Following graduation and the end of his collegiate career, Adams represented the US National Team in the 2007 IFAF World Championships in Kawasaki, Japan. Under head coach John Mackovic, the team, composed of 45 collegiate athletes, won gold while appearing on the NFL Network.

==Early life==
Adams was born in Fairfax, Virginia to Ron and Carol Adams. His father, Ron, played college football at Catawba College and was inducted into the school's hall of fame in 2000.

==College career==
===2003===
Adams played in all 12 games as a linebacker and on special teams, making three starts. He led all Crusader freshmen in tackles with 36, including 26 solo stops.

===2004===
He played in all 11 games on the year, starting four times and ranked second on the team with 57 total tackles, including 43 solo stops.
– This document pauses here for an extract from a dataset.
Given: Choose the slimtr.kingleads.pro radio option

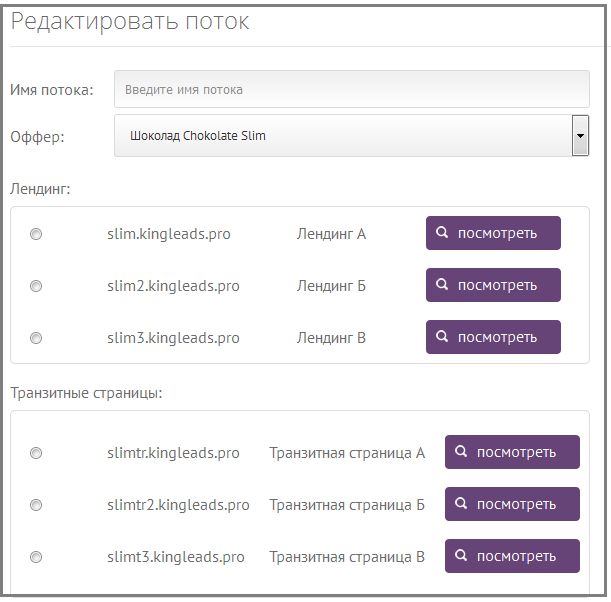Looking at the screenshot, I should click(x=36, y=453).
He placed 22nd in the Patriot League in total tackles and posted a season-high 13 tackles against Bucknell.

===2005===
Adams started all 11 games on the season and was named All-Patriot League by the Sports Xchange. He led the team with 115 total tackles on the year, including 97 solo stops and four tackles for loss. He led the nation in solo tackles, while ranking 21st in total tackles.

===2006===
Adams led the Holy Cross defense with 109 total tackles on the season, including 91 solo stops, 13 tackles for loss, two sacks, two interceptions, two fumble recoveries and three pass breakups. Adams ranked sixth in the nation in solo tackles, 23rd in total tackles and 47th in tackles for loss. He reached double-figures in tackles seven times on the season, while leading the team in tackles in nine out of 11 games. Over the course of his four-year career as a Crusader, Adams totaled 317 total tackles, 257 solo stops, 19 tackles for loss and 2 INT's.

He was awarded New England Football Writer's Gold Helmet Award, WTAG Defensive Player of The Year, and The Rick Carter Memorial Trophy.

==Television==

In 2009, Adams competed as a contestant on Season 4 of Pros vs. Joes (All Stars) on SpikeTV against Pacman Jones, Rich Gannon, and Priest Holmes. In the episode entitled, "The Fight", Adams got into an altercation with Pacman Jones following a goal line tackle that forced Jones to fumble.

In 2012, he co-created the ESPY Award winning initiative, Mission Kilimanjaro, that enabled congenital amputee, Kyle Maynard, to crawl to the top of Mt. Kilimanjaro without assistance. Adams served as the expedition co-leader, helping Maynard prepare for the climb while also assisting with fundraising and logistics. The footage captured on the climb aired on ESPN Outside The Lines in 2012.